Building Production RAG Without LangChain
I spent 4 months building a production RAG (Retrieval-Augmented Generation) system for a real estate AI platform. After wrestling with LangChain's abstractions, I rebuilt it from scratch using BM25, TF-IDF, and Claude. The result? 322 tests, <200ms p95 latency, and 94% citation accuracy.
Here's why I ditched LangChain and what I built instead.
The LangChain Problem
LangChain promises to make LLM applications easier. In practice, it often does the opposite.
Abstraction Overload: Simple tasks require learning LangChain's mental model. Want to call an API? You need to understand Chains, Agents, Tools, and Memory. The framework adds cognitive load instead of removing it.
Version Instability: Breaking changes happen frequently. Code that worked in 0.0.200 breaks in 0.0.210. Production systems need stability.

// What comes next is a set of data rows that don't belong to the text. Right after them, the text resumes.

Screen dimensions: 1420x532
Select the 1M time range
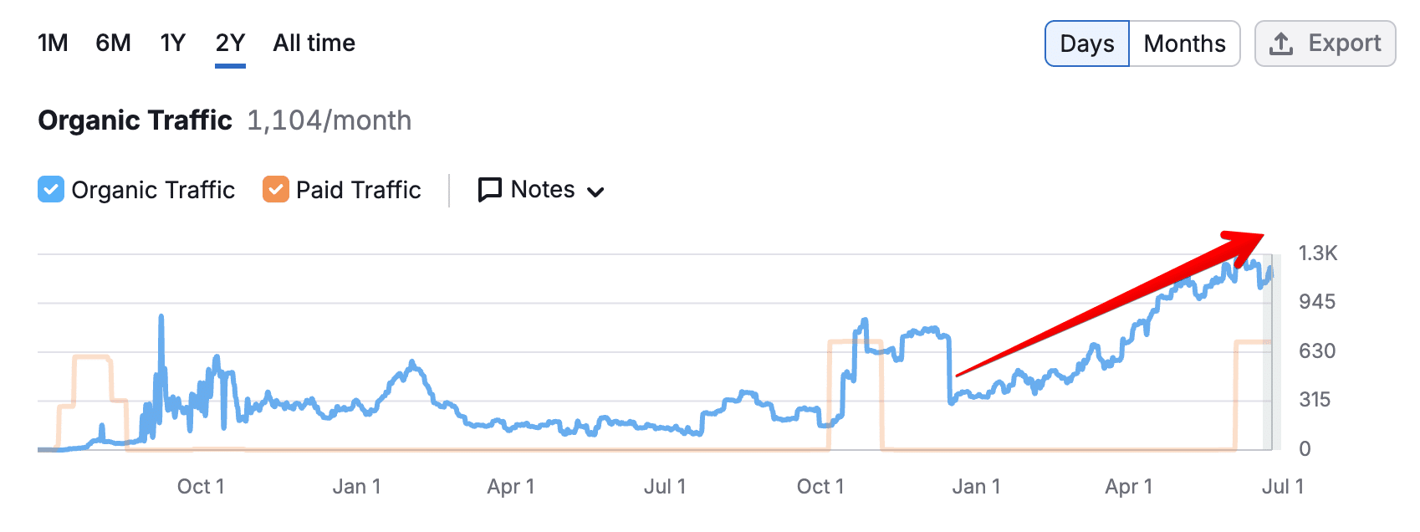[51, 43]
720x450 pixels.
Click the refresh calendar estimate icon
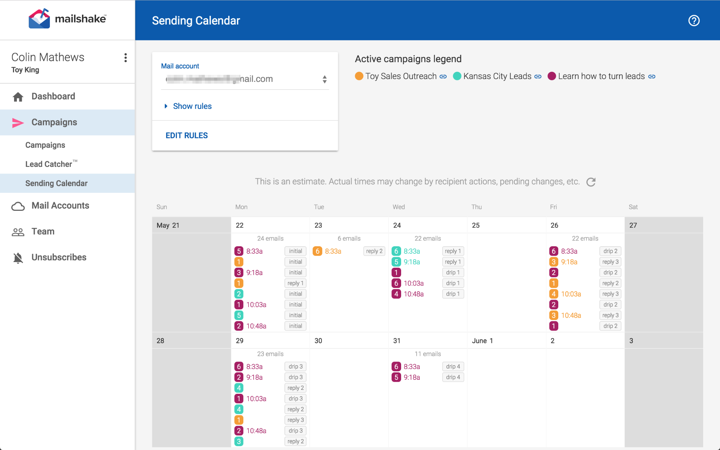[591, 182]
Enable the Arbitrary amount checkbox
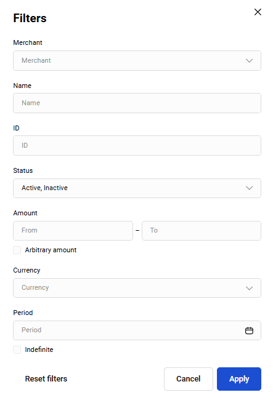This screenshot has height=411, width=273. [17, 250]
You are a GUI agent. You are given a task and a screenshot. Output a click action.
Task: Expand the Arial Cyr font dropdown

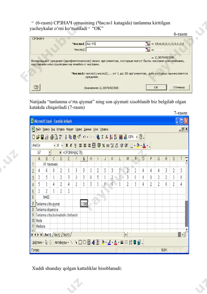click(55, 146)
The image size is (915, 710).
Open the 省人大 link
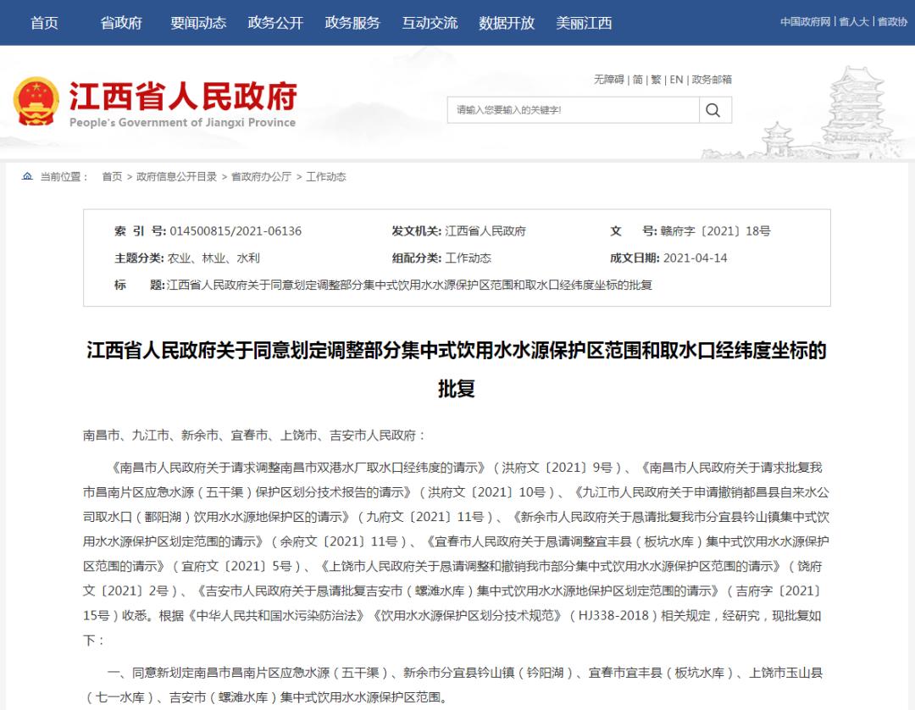[x=854, y=22]
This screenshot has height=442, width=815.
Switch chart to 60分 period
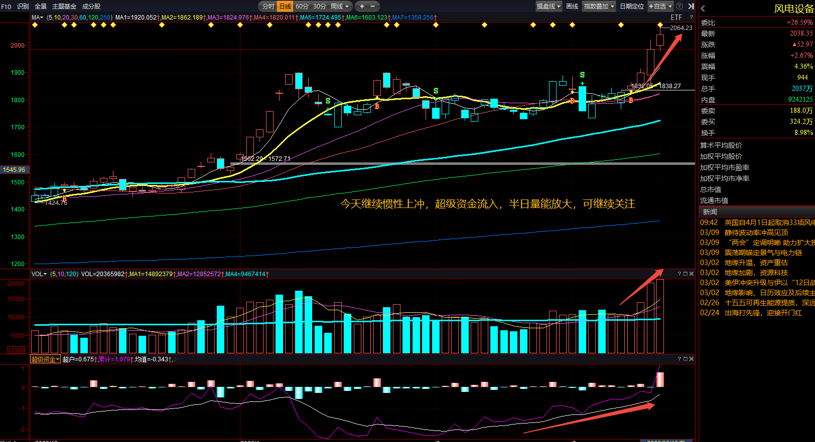pyautogui.click(x=302, y=7)

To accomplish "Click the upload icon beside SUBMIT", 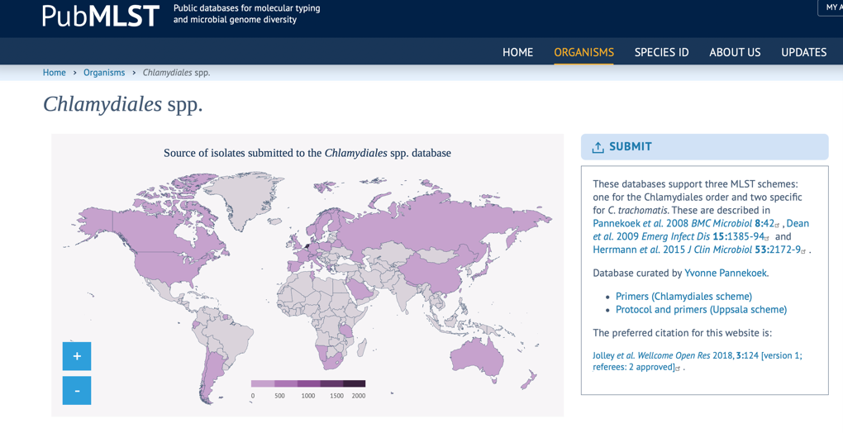I will tap(598, 147).
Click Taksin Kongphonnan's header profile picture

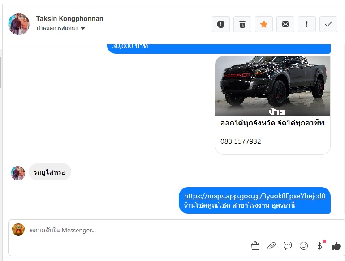point(19,24)
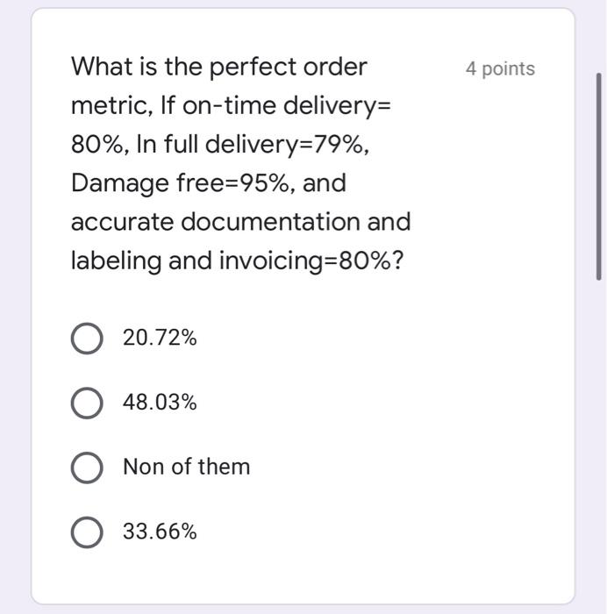The image size is (607, 614).
Task: Click the 48.03% answer label
Action: [x=160, y=403]
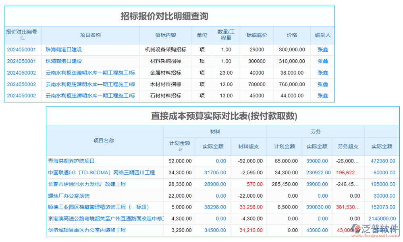
Task: Open 云南水利枢纽潜明水库一期工程施工I标 link
Action: 90,73
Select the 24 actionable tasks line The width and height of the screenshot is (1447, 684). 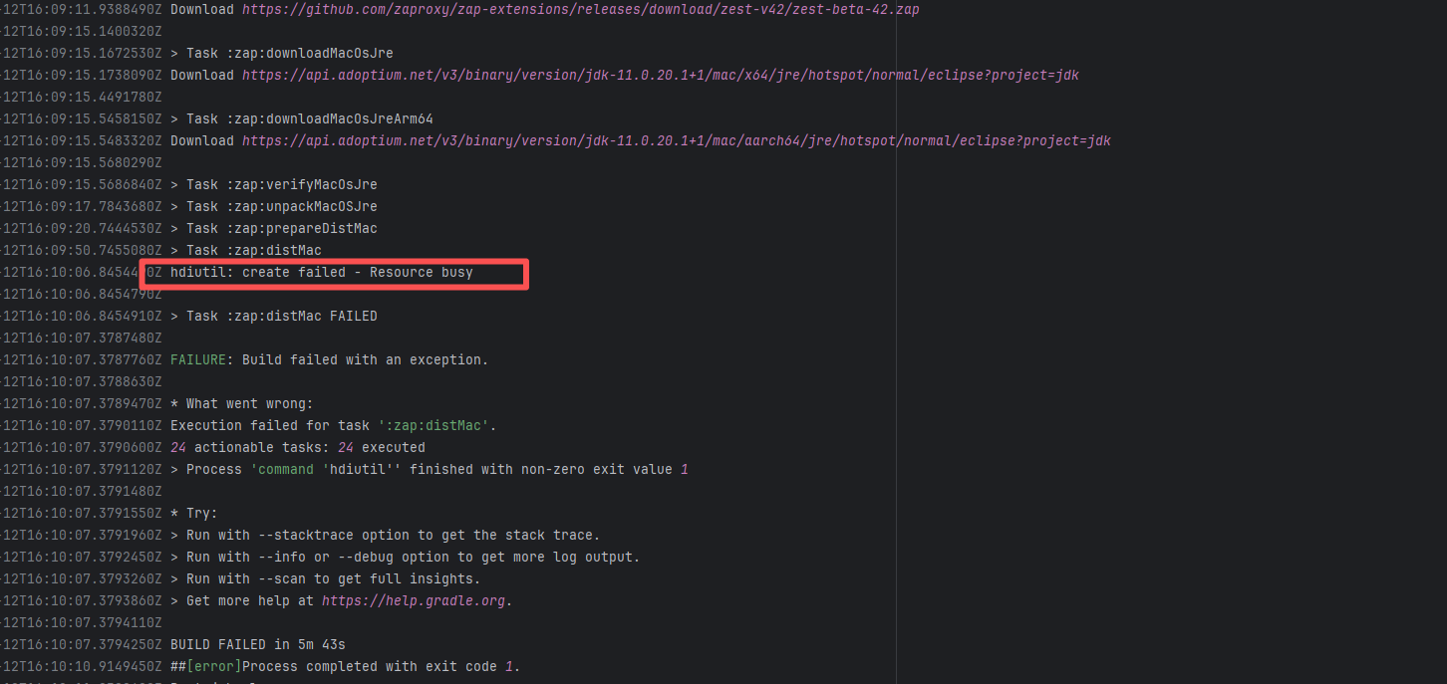pyautogui.click(x=297, y=447)
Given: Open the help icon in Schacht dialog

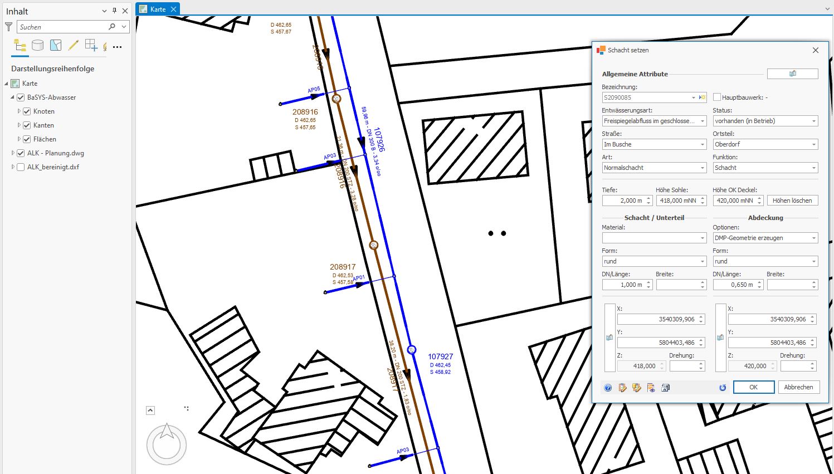Looking at the screenshot, I should click(608, 388).
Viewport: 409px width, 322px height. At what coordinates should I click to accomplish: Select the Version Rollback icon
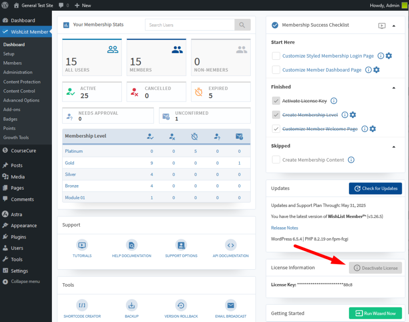coord(181,305)
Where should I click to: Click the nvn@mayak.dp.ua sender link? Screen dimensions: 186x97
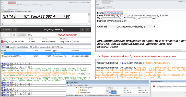coord(113,13)
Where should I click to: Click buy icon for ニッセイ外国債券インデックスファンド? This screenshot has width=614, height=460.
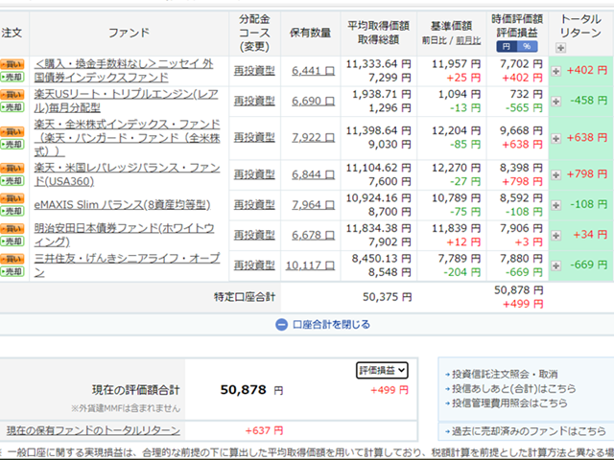pos(12,62)
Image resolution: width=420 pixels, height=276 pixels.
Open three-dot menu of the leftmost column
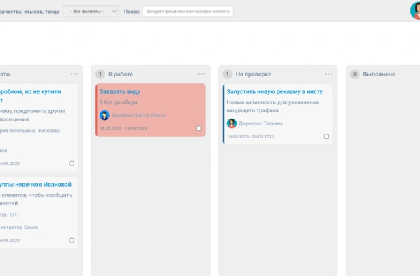tap(74, 74)
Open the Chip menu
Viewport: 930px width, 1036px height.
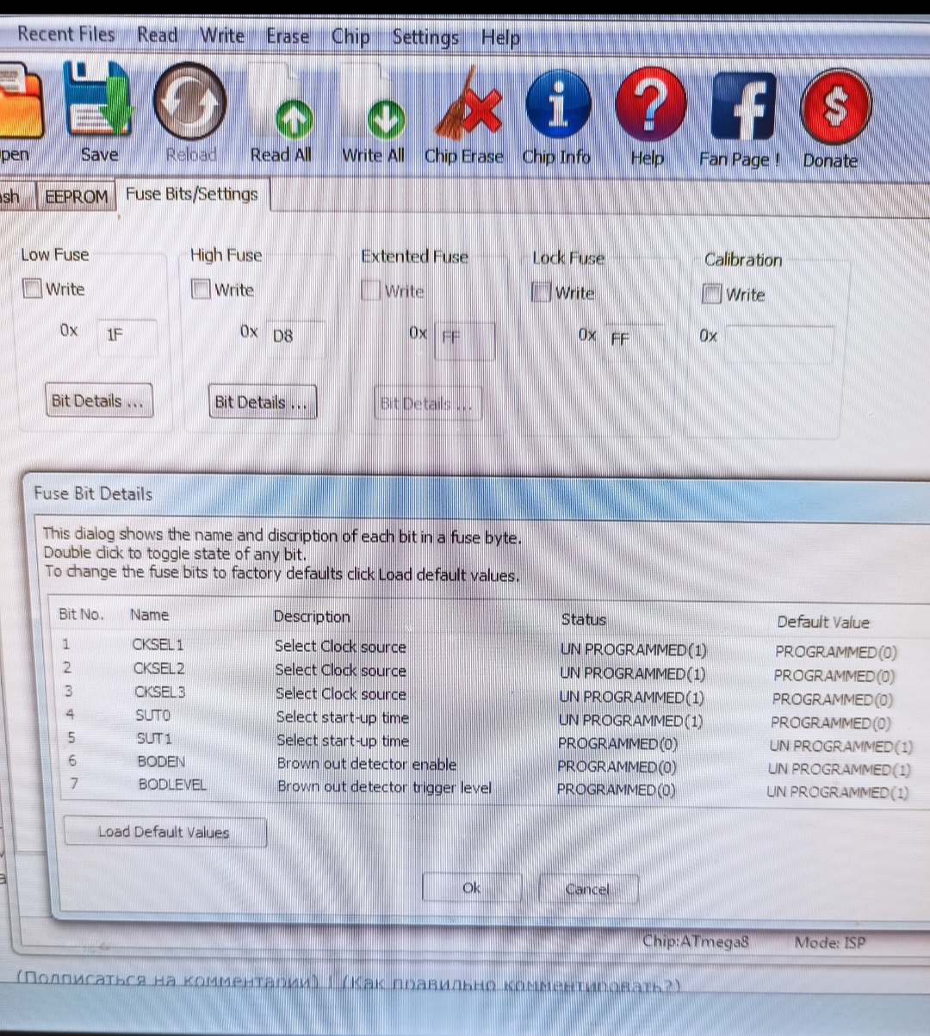pyautogui.click(x=350, y=36)
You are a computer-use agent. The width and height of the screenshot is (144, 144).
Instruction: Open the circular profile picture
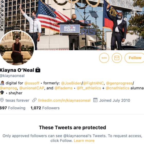coord(17,48)
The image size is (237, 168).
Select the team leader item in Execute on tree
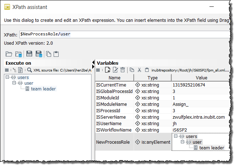tap(43, 89)
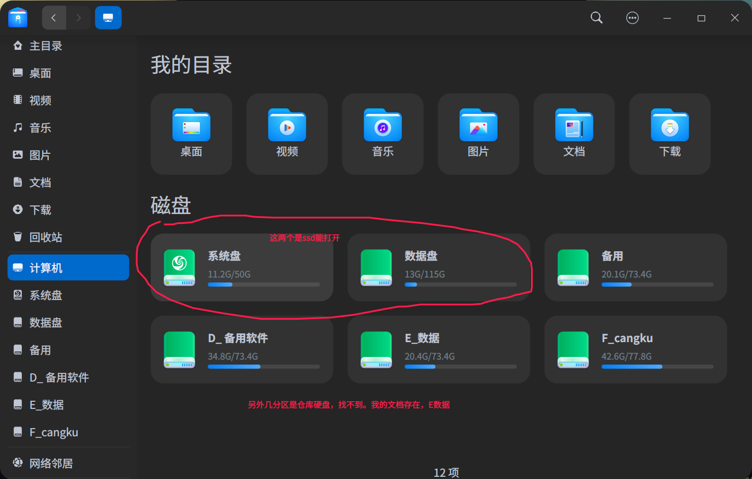Click the back navigation arrow
752x479 pixels.
tap(54, 18)
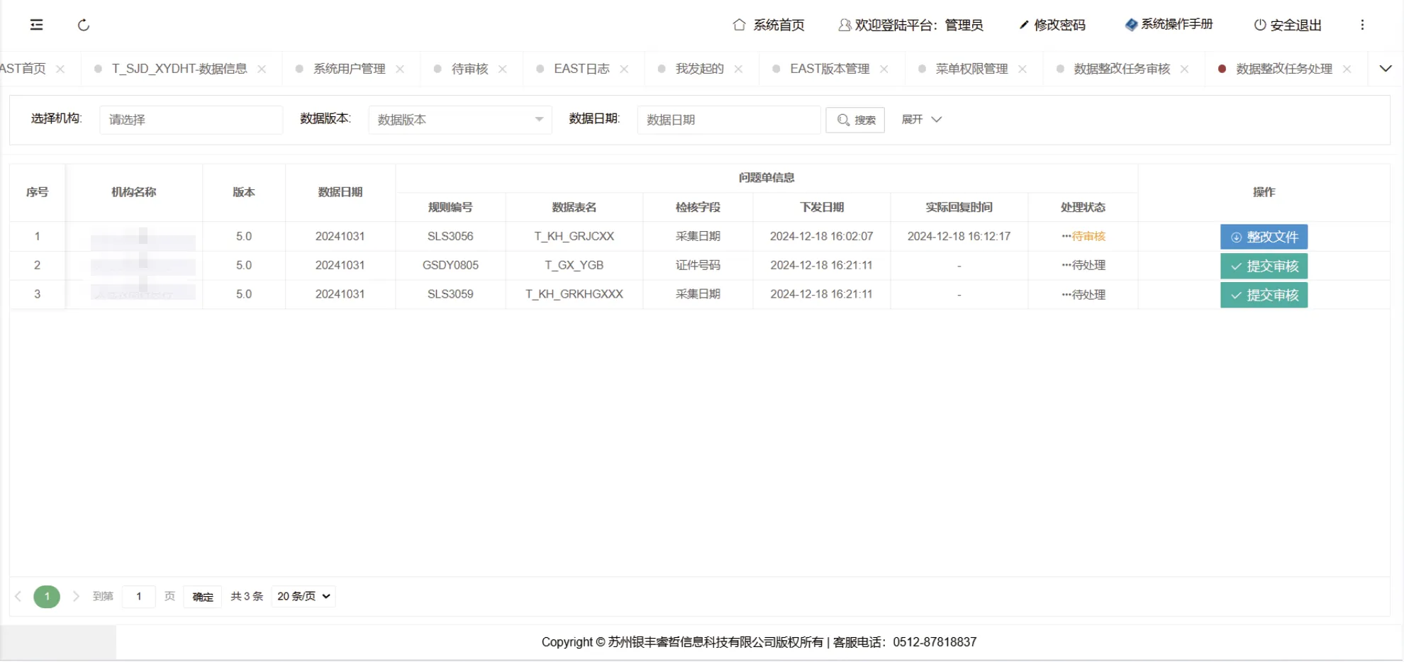Switch to 数据整改任务审核 tab
This screenshot has height=662, width=1404.
pos(1121,69)
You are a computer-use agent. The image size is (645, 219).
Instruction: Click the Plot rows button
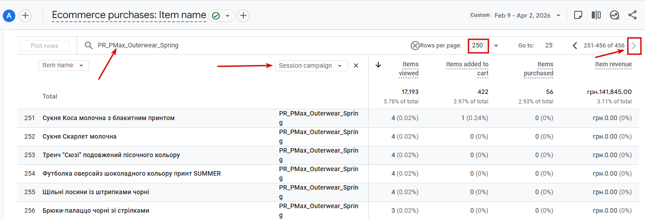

Debug Difficulty: When something fails, you're debugging LangChain's abstractions instead of your logic. Stack traces go through 15 layers of framework code before reaching your function.
Performance Overhead: LangChain's generality comes at a cost. Extra abstractions mean extra function calls, extra memory allocations, and slower response times.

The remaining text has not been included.